[START OF Given information]
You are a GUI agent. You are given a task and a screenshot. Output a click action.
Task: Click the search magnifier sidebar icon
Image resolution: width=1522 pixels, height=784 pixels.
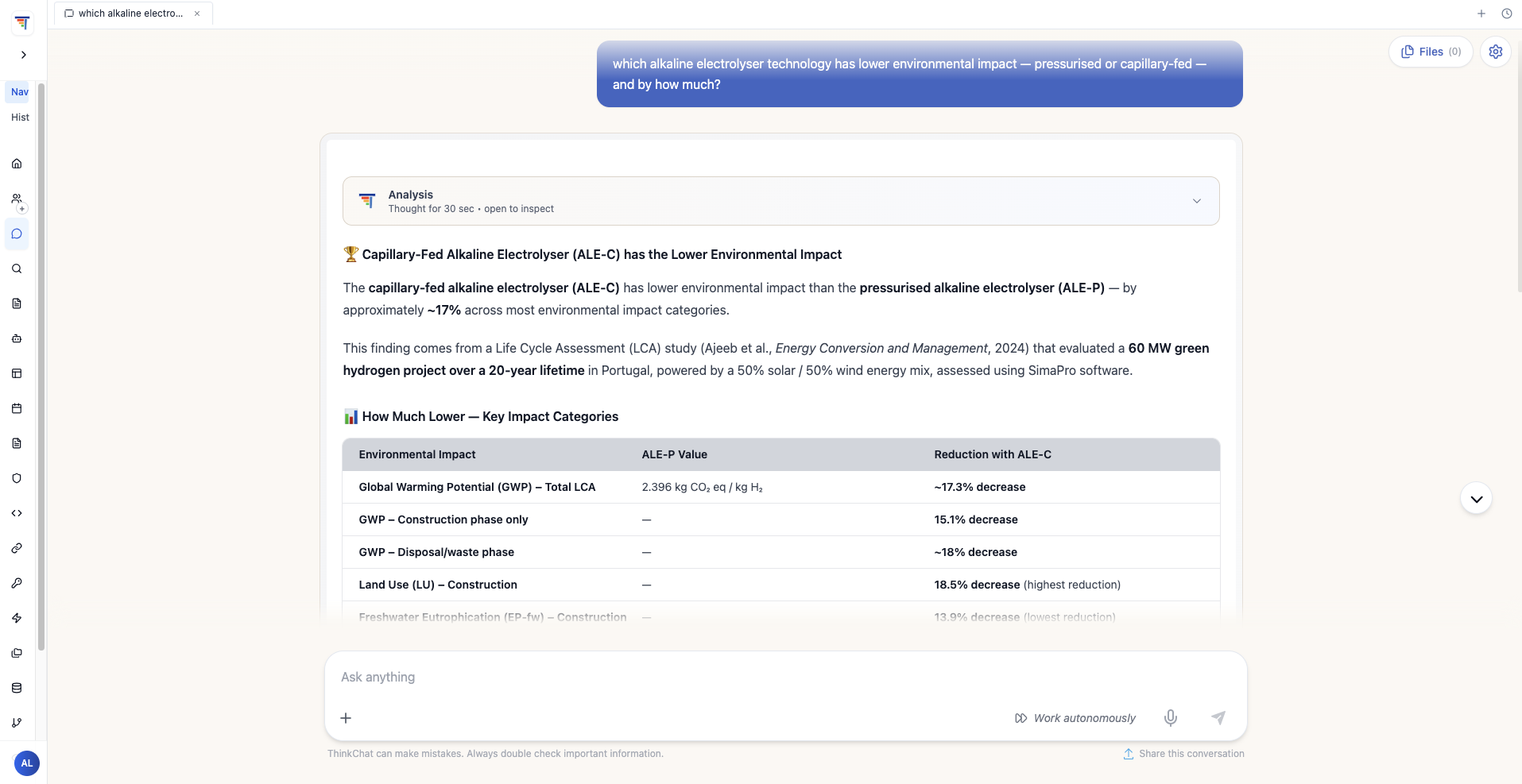click(17, 268)
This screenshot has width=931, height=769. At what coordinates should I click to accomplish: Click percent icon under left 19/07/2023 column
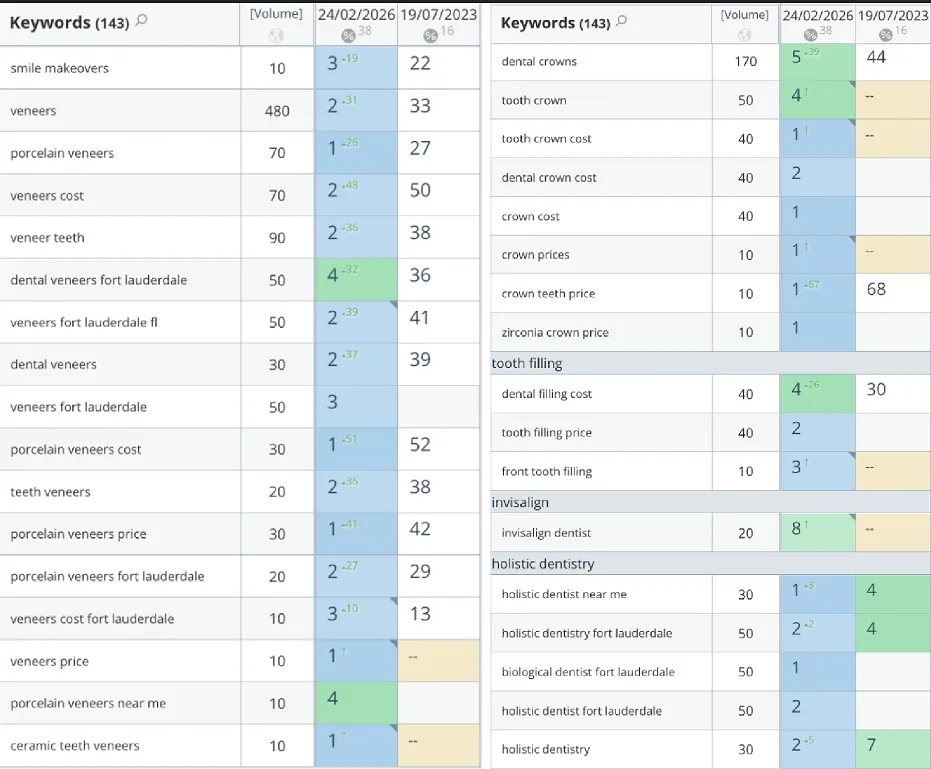click(x=430, y=35)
[END OF Given information]
- _Exercise_
Repeat the rows verbatim from the start through the line containing "click(17, 268)", with that line included, and leave the pictures out of your reply.

- _Solution for this task_
You are a GUI agent. You are given a task and a screenshot. Output a click action.
Task: Click the search magnifier sidebar icon
Image resolution: width=1522 pixels, height=784 pixels.
click(17, 268)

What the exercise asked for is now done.